Sunday 22 July 2018

Fears inhaling paint fumes may increase the risk of getting MS

On their own, the solvents raised the likelihood of developing MS by 50pc when compared with no exposure. Stock image
On their own, the solvents raised the likelihood of developing MS by 50pc when compared with no exposure. Stock image

John von Radowitz

Inhaling paint and varnish fumes may increase the risk of multiple sclerosis, research has shown.

On their own, the solvents raised the likelihood of developing MS by 50pc when compared with no exposure.

Adding MS susceptibility genes to the equation led to an almost sevenfold increase in risk, a study found.

And a triple whammy of smoking, genetic risk factors and solvent exposure caused the relative risk to soar 30 times over.

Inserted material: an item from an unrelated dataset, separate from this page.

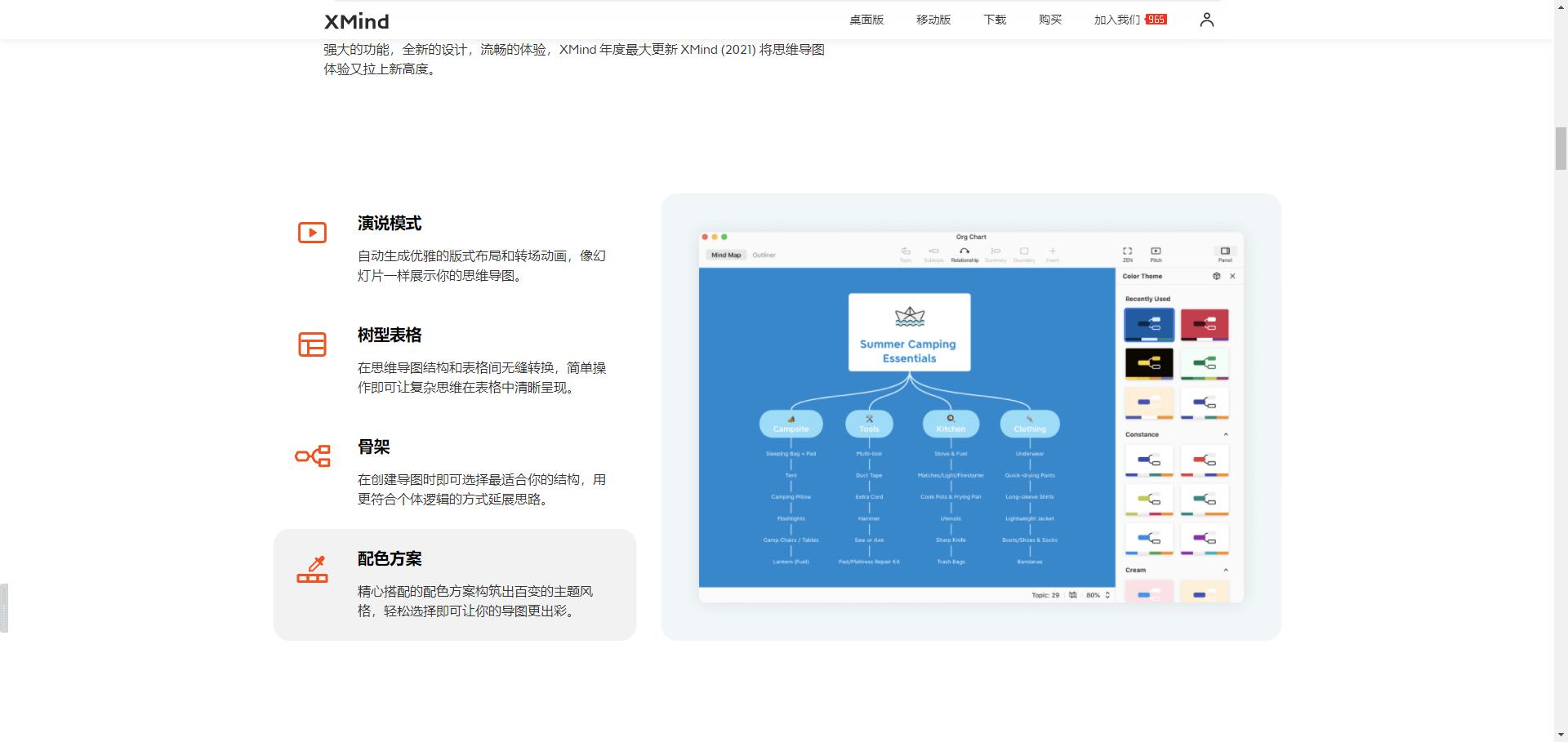Open the 下载 menu item in navigation
Image resolution: width=1568 pixels, height=742 pixels.
995,19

"These are significant interactions where the factors have a much greater effect in combination than they do on their own," said lead researcher Dr Anna Hedstrom, from the Karolinska Institute in Stockholm.

"More research is needed to understand how these factors interact to create this risk.

"It's possible that exposure to solvents and smoking may both involve lung inflammation and irritation that leads to an immune reaction in the lungs."

For the study, the researchers identified 2,042 Swedes who had recently been diagnosed with MS and matched them with almost 3,000 members of the general population.

Participants underwent blood tests and were asked whether they had ever smoked or been exposed to organic solvents, painting products or varnish.

MS genes and solvent exposure combined were responsible for an estimated 60pc of the overall risk of developing multiple sclerosis.

The findings are reported in the journal Neurology.

Solvents

In an accompanying editorial, Dr Gabriele DeLuca, from Oxford University, wrote: "How this cocktail of MS genes, organic solvents and smoking contributes so significantly to MS risk warrants investigation.

"In the meantime, avoiding cigarette smoke and unnecessary exposure to organic solvents, particularly in combination with each other, would seem reasonable lifestyle changes people can take to reduce the risk of MS, especially in people with a family history of the disease."